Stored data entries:

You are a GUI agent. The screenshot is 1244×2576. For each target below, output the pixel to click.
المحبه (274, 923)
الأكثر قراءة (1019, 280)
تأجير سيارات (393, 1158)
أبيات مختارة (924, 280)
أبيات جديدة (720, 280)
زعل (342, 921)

...

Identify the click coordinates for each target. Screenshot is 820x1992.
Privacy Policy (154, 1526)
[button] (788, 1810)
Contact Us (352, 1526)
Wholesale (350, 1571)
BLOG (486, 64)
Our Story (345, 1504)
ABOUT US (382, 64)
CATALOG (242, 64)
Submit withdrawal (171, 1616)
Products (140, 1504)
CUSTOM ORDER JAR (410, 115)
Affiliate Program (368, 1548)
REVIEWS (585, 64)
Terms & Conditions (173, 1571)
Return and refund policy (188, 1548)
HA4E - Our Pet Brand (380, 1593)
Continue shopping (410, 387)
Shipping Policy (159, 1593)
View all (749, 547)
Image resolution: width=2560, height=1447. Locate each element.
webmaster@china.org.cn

==

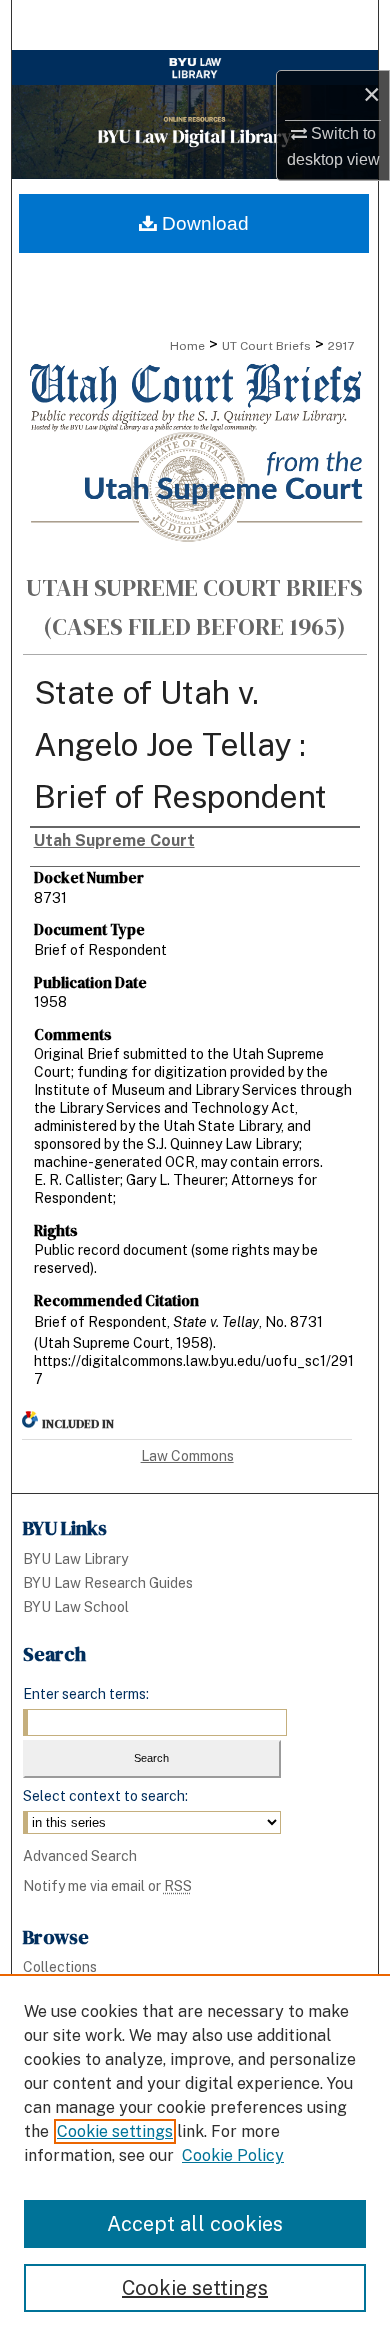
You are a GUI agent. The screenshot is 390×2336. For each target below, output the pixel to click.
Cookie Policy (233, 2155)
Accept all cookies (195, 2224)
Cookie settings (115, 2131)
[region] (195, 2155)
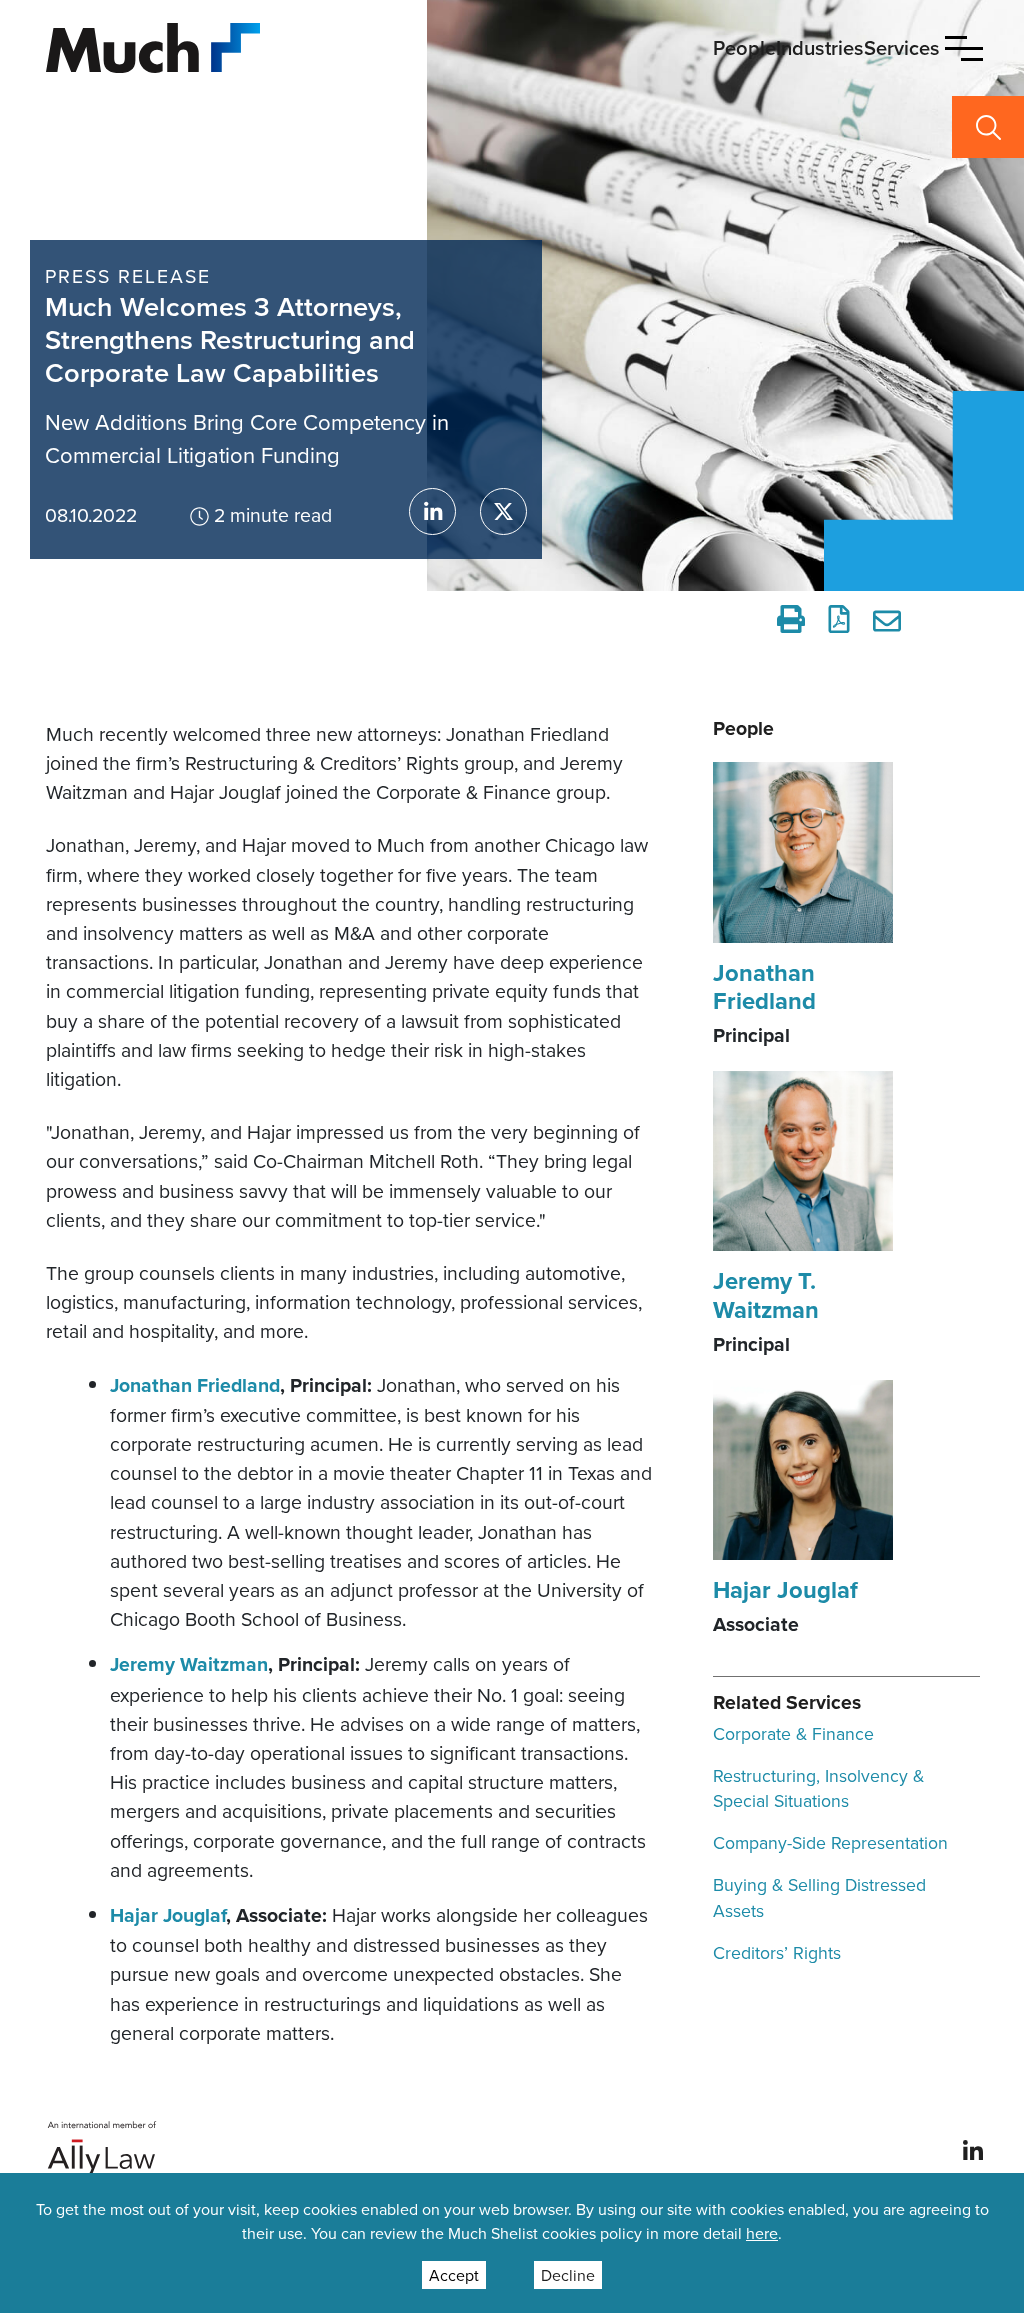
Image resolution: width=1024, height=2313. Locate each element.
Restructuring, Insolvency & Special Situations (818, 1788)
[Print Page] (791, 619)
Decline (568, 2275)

[Task prompt]:
Above are some records; copy exactly the lines from the one with "You are a GUI agent. The screenshot is 1244×2576." through the one with "زعل (342, 921)", both included, and no others.

[Response]:
You are a GUI agent. The screenshot is 1244×2576. For each target below, output the pixel to click.
المحبه (274, 923)
الأكثر قراءة (1019, 280)
تأجير سيارات (393, 1158)
أبيات مختارة (924, 280)
أبيات جديدة (720, 280)
زعل (342, 921)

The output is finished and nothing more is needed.